Oh wait, a random router from bestbuy for $100 can't do those things. Ayup, it's time for an enterprise router. =)

In seriousness, you may be able to pull off a few of the above things with an off-the-shelf SOHO router. They're becoming increasingly advanced - but don't let that deceive you. Raw feature sets do not imply reliability or accuracy. I've seen more than my share of SOHO routers that touted a broad feature set but couldn't actually deliver the goods when it came crunch time.

Most importantly, you need traffic samples to determine who is doing what and when. You'll then likely want to use QOS as your first line of defense against congestion. Outright blocking of trouble sites could also be used depending on the leadership's backing. Finally, simply determine how much bandwidth they reasonably need to use and compare it to the available bandwidth on their ISP connection. If it's not enough, you'll need to discuss with them the possibility of upgrading their WAN connection.

Also consider rogue latency in the equation. I'd set up SmokePing and bounce ICMP off of several distant systems to get a long term understanding of the network's issues with latency.

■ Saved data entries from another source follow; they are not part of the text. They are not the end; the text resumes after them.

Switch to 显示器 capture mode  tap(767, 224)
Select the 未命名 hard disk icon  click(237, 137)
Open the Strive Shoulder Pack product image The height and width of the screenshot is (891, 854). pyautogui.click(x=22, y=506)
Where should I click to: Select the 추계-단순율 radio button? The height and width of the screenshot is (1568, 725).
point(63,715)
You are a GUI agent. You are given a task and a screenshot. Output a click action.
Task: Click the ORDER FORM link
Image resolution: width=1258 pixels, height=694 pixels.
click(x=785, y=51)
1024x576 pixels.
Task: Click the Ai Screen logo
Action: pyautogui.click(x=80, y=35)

One possibility is to get a cheap, low-cost connection and divert junk traffic over it. Then get a line that has an SLA and divert the most important traffic over that. As an example, at one organization I worked for we had two 20Mb Cable connections as our junk traffic connection for web browsing and other non-essential services. We had a leased T connection with an SLA as our pipe for important services like email, interfacing with our bank and etc. Most business class routers/firewalls can handle WAN failover for a reasonable price (less than $1,000).

You don't need to go bonkers and get an ASA 5510 or anything. SonicWall makes good firewalls for SMBs as well as large enterprises. You could roll your own edge device using a Linux Firewall distro like Pfsense or you could use a UTM distribution like Untangle or ClearOS. Another option is a UTM appliance like Endian. All of those devices can be done for well under $1,000 and have a litany of services you can offer your employer.

Solution 2:

Don't just assume that buying a new router is going to help. It doesn't sound like you have any usage statistics for the Internet connection. If your users are saturating the connection (downloads, Internet "radio", etc) then buying a new router won't help the problem. While a consumer-grade router may be a bottleneck it's far more likely that the Internet connection itself is the problem.

If your Ethernet switch is managed you should be able to, at the very least, get transfer counts on the port where the current router is connected. That could be helpful in determining how much of the slowness is due to exhausted bandwidth on your Internet connection (by showing the traffic flowing in and out of that port).

If your switch isn't managed you might consider using a disused PC with a couple of NICs and a Linux-based router distribution as a stopgap until you can gather data. As long a your Internet connection is less than 100Mb/sec a PC of even early 2000's vintage would be able to keep up.